Count the lines below holding "each" and answer with that number only.

(Collected data entries)
* * *

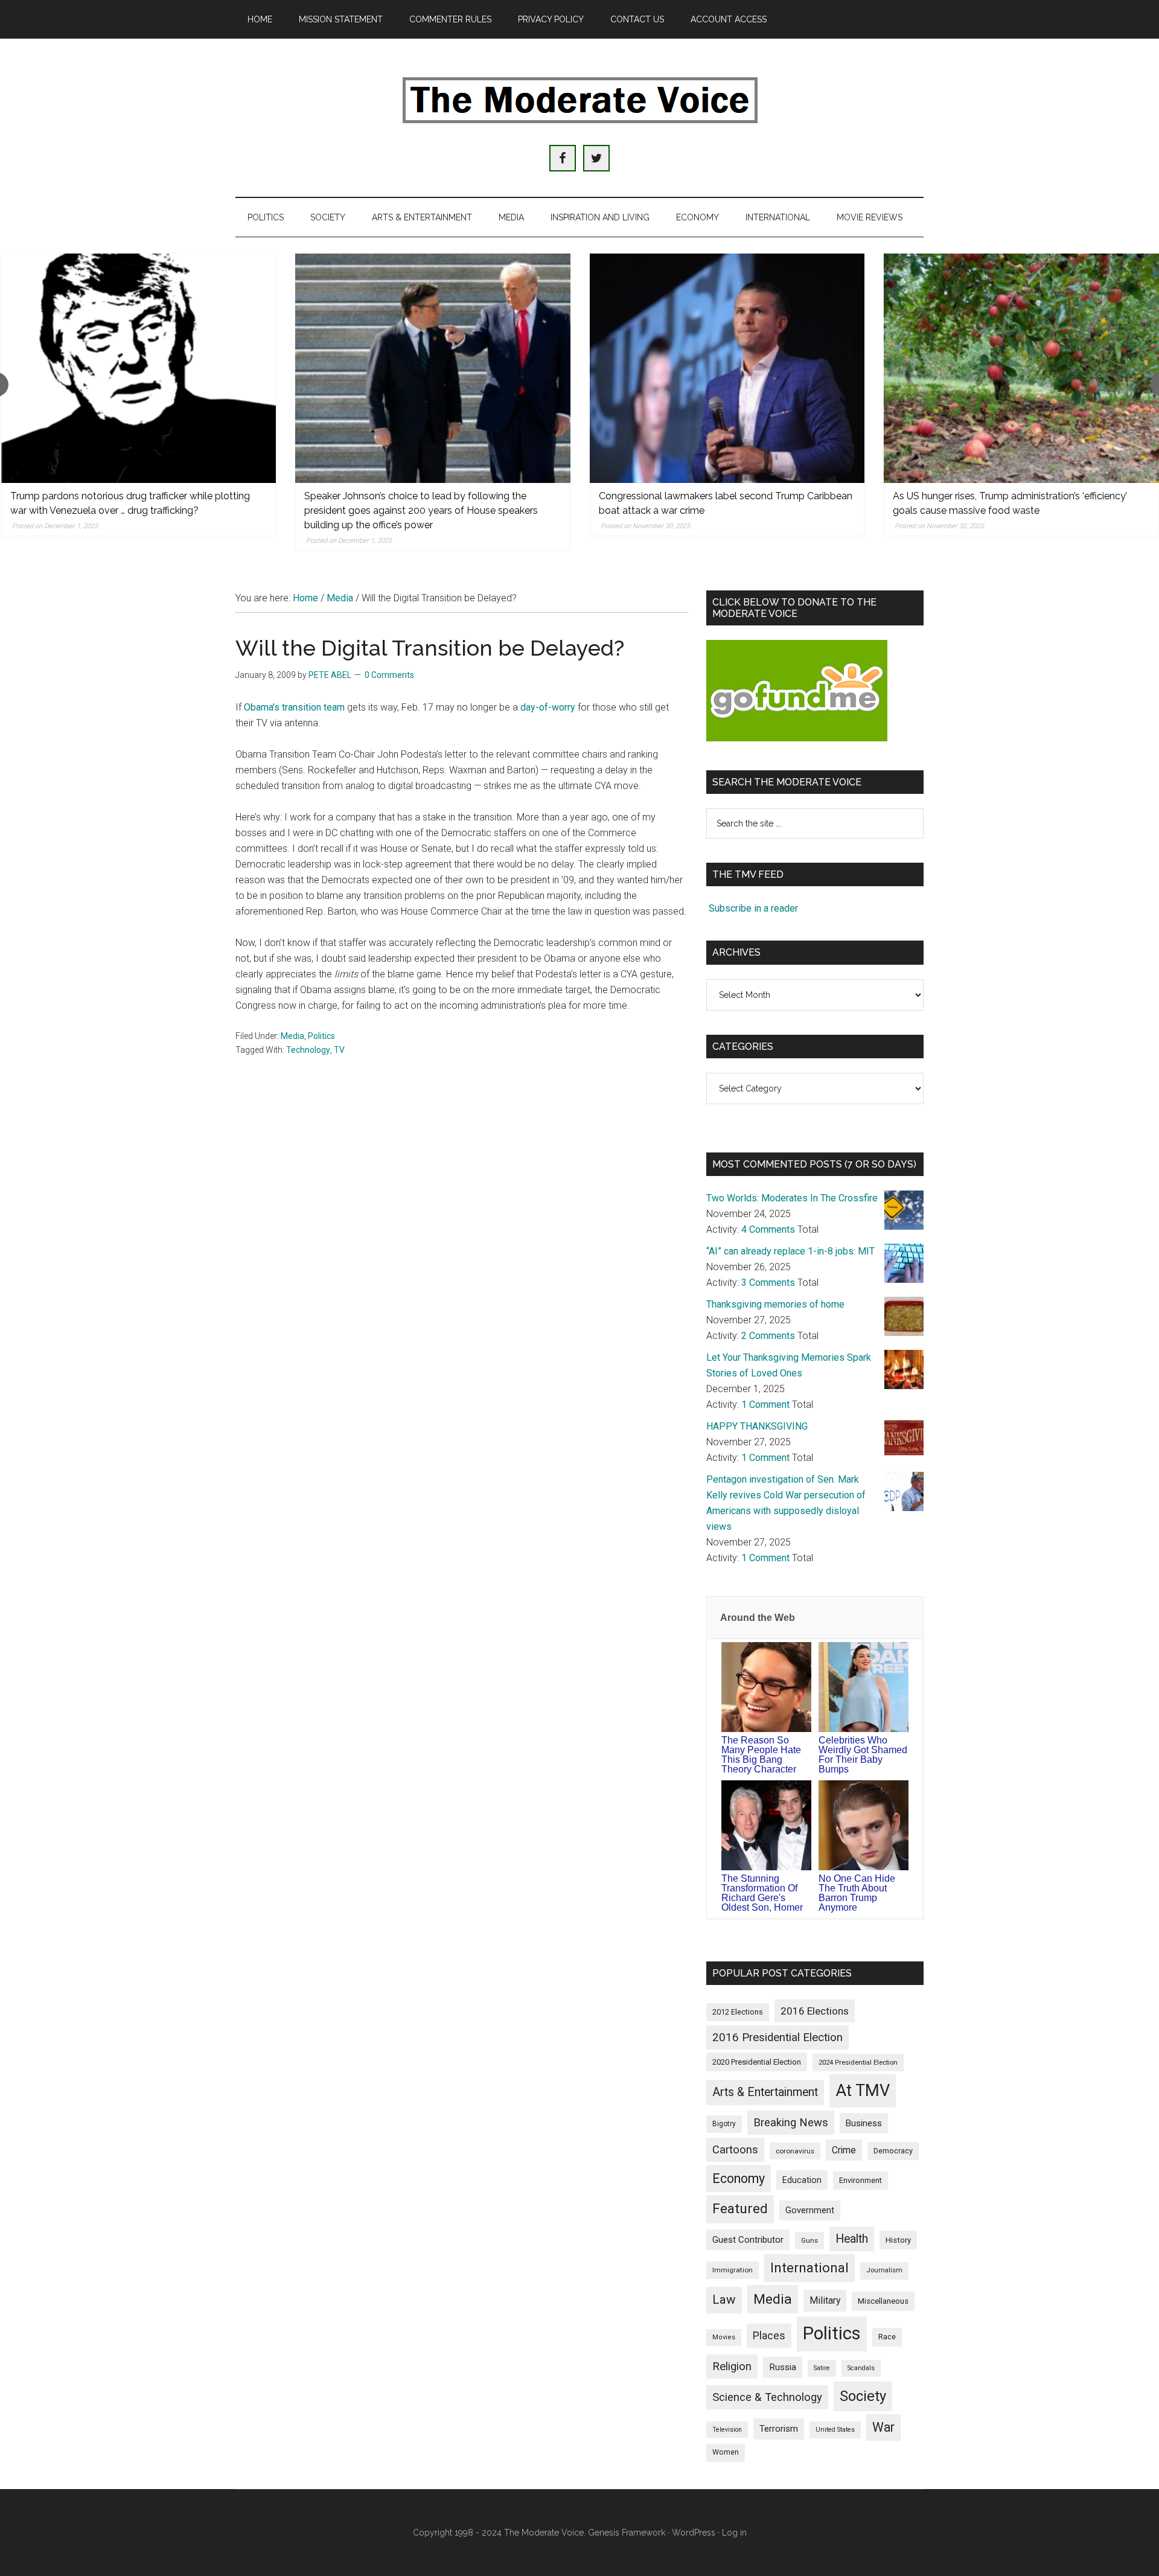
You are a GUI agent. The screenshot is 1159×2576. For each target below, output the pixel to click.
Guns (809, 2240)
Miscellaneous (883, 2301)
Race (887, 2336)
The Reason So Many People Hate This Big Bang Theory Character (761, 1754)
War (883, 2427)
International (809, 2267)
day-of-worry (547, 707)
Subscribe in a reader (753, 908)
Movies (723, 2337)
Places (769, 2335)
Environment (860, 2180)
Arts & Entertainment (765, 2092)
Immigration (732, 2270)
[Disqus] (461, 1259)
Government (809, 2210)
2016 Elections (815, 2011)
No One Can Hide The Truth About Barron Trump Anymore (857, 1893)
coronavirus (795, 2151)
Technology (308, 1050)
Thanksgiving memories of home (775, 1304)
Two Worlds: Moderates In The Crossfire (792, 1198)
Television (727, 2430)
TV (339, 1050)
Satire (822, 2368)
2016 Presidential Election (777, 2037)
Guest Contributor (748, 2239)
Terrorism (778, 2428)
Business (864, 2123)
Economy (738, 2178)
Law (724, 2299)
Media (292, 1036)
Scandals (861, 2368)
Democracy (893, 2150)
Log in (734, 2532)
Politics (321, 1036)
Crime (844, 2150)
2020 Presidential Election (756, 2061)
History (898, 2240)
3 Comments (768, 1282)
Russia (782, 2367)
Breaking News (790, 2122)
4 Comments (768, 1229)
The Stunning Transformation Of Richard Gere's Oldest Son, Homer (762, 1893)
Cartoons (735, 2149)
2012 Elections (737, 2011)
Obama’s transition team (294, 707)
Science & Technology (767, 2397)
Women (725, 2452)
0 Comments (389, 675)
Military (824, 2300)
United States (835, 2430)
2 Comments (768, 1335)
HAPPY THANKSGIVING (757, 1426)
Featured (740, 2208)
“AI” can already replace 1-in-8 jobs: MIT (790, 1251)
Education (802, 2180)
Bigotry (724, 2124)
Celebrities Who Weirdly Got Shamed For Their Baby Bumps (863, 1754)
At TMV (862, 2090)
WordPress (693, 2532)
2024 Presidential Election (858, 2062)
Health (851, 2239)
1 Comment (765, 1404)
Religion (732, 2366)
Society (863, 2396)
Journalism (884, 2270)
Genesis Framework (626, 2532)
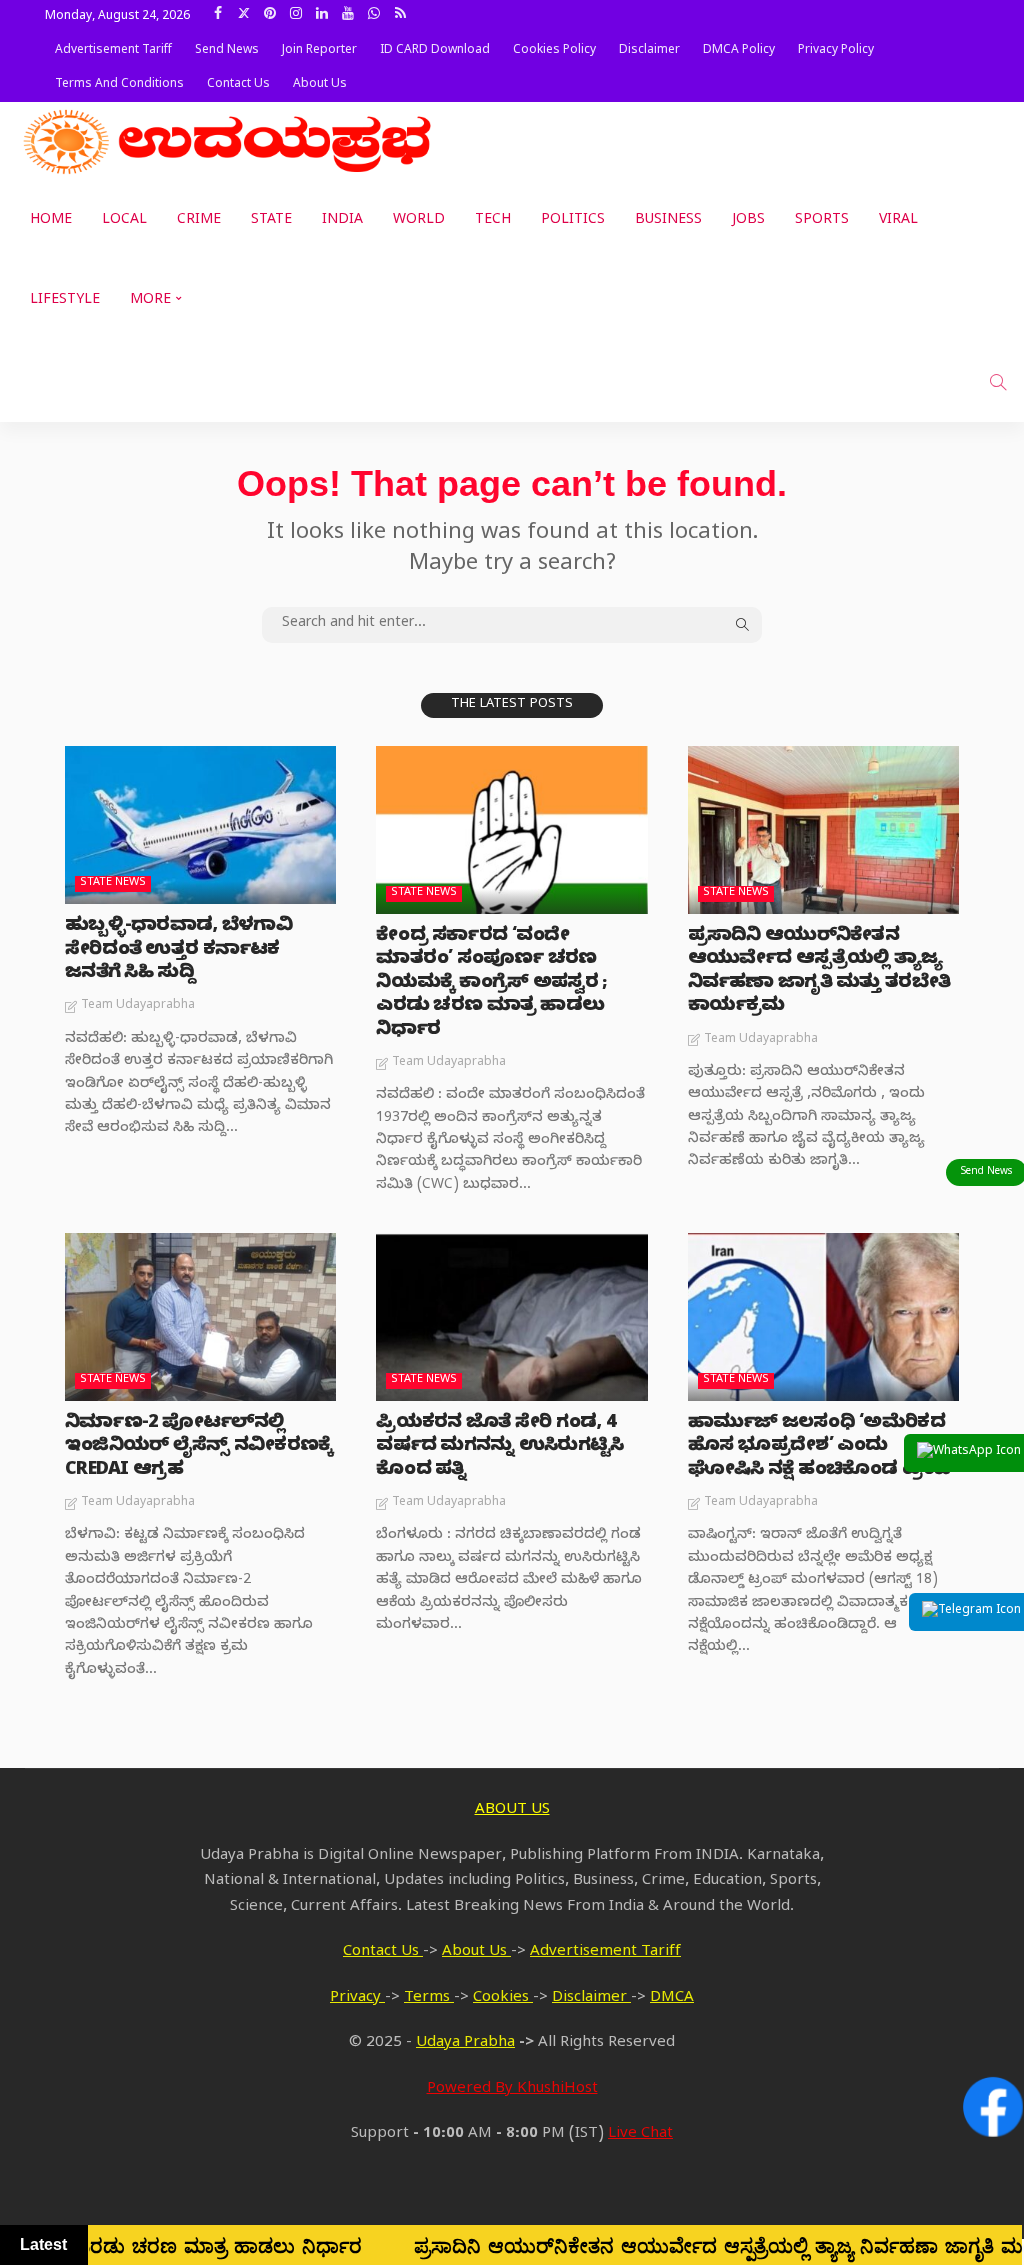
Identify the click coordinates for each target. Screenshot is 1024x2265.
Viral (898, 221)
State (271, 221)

* * *

▶ **Written response**:
2